▸ Enunciado da tarefa:
Transcreva sem nenhuma alteração o trecho do texto sobre Corpo Móvel que começa em "CORPO MÓVEL" e segue até "afeto e da arte.".

▸ Texto citado:
○ ○ ○ ○

CORPO MÓVEL
[...] o espaço privado deve saber abrir-se a fluxos de pessoas que entram e saem, ser o lugar de passagem de uma circulação contínua, onde se cruzam objetos, pessoas, palavras e ideias. Pois a vida também é mobilidade, impaciência por mudança, relação com um plural do outro. – Michel de Certau e Luce Giard
Artista e mobílias integram-se na imaterialidade da memória, no cotidiano que se tece aberto ao fluxo de pessoas, sabedor da passagem do tempo. Se a vida é mobilidade, o corpo é móvel, criatura e objetos transitam por lugares, oscilam no entremeio de histórias que deixam suas marcas na pele, na madeira do móvel, no azulejo demolido. Sabyne Cavalcanti franqueia o lugar onde mora, deixa abertas as portas do Mataquiri Museu para que a «relação com o plural do outro» torne-se plena, e assim estabeleça as trocas, possíveis no campo do afeto e da arte.
A morada, recorrente em sua obra, significa a proximidade com a natureza, com a terra, com a grama, com o barro que nasce da lama para moldar-se sobre o corpo. Tal qual uma arquiteta, Sabyne organiza espaços que abrigam sentimentos e ações de aproximação entre seres, lugares e objetos. Obras anteriores como SI, Casa Oca e Suprasensação oferecem moradas construídas com grama, cavadas na terra ou moldadas no próprio corpo para transforma-se em habitação do ser. O colecionismo de mobiliários agora a conduz a outra morada, de caráter museológico que se deixa invadir por histórias que exalam dos objetos expostos, advêm da casa museu, antes residência.

○ ○ ○ ○

▸ Dados fornecidos:
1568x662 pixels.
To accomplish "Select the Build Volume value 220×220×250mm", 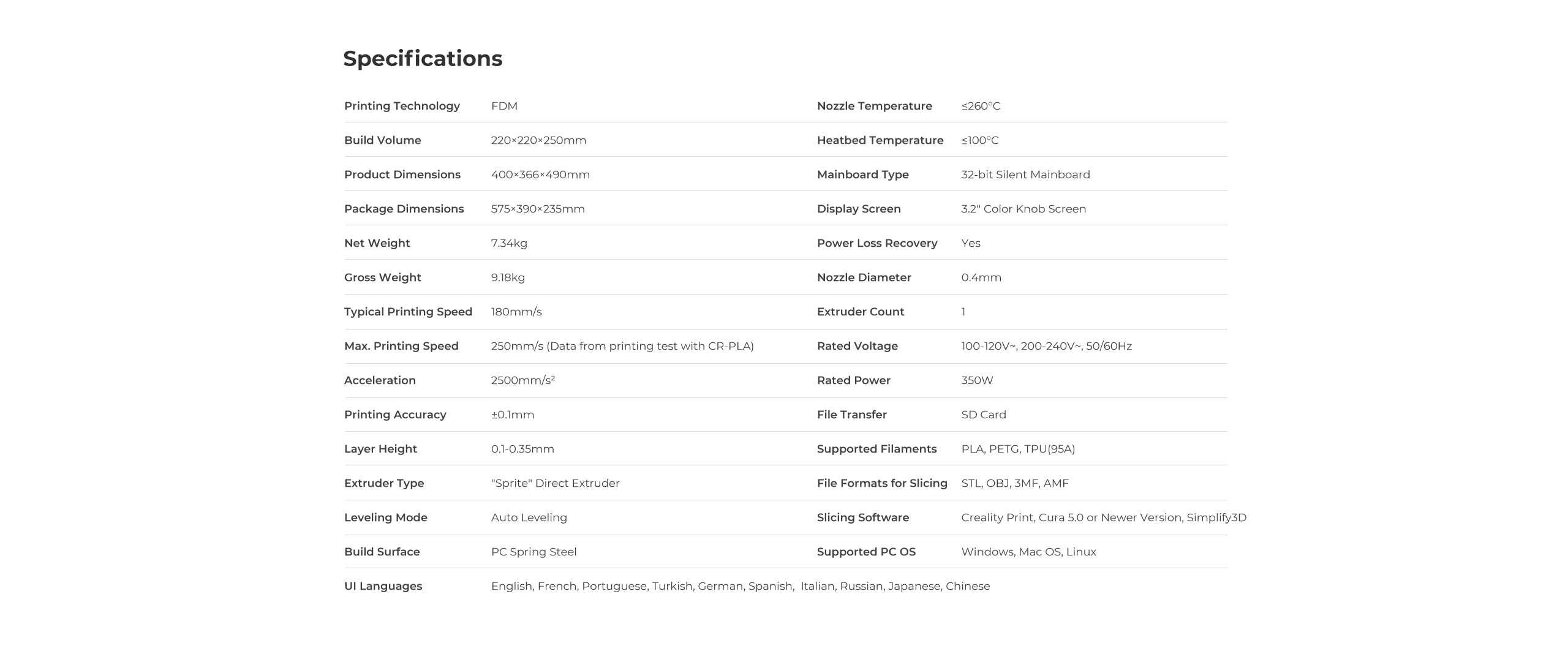I will click(538, 140).
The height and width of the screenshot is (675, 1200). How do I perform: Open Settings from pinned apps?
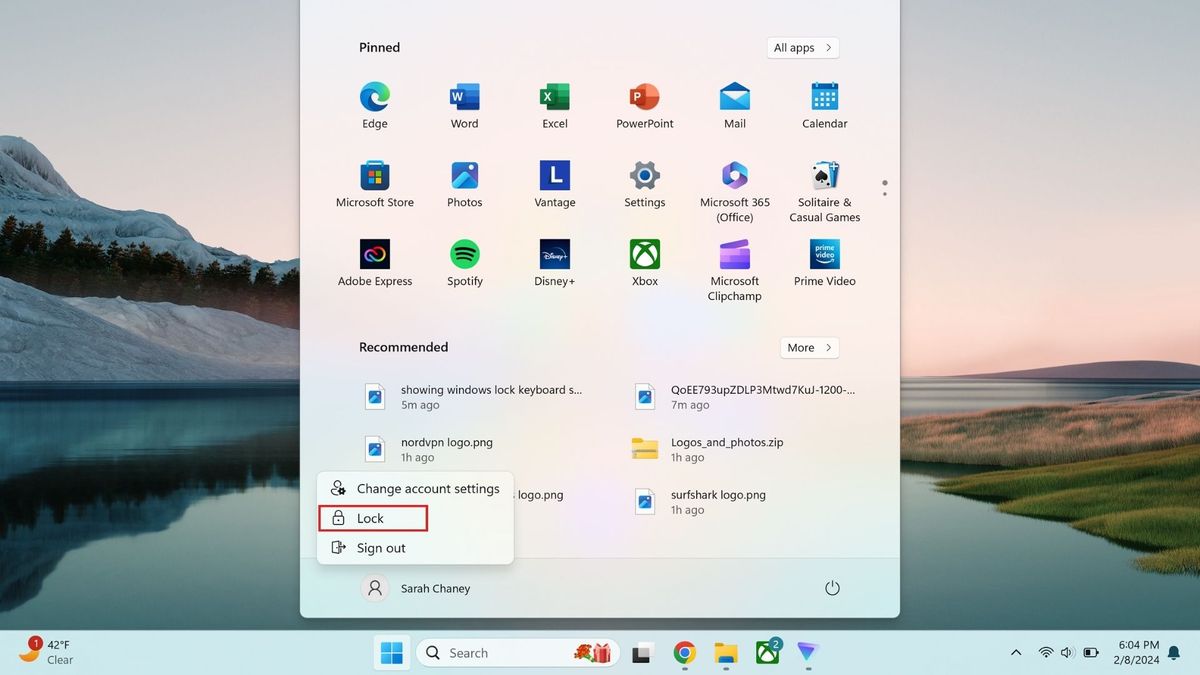(644, 178)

○ ○ ○ ○

▸ Resposta do exercício:
CORPO MÓVEL
[...] o espaço privado deve saber abrir-se a fluxos de pessoas que entram e saem, ser o lugar de passagem de uma circulação contínua, onde se cruzam objetos, pessoas, palavras e ideias. Pois a vida também é mobilidade, impaciência por mudança, relação com um plural do outro. – Michel de Certau e Luce Giard
Artista e mobílias integram-se na imaterialidade da memória, no cotidiano que se tece aberto ao fluxo de pessoas, sabedor da passagem do tempo. Se a vida é mobilidade, o corpo é móvel, criatura e objetos transitam por lugares, oscilam no entremeio de histórias que deixam suas marcas na pele, na madeira do móvel, no azulejo demolido. Sabyne Cavalcanti franqueia o lugar onde mora, deixa abertas as portas do Mataquiri Museu para que a «relação com o plural do outro» torne-se plena, e assim estabeleça as trocas, possíveis no campo do afeto e da arte.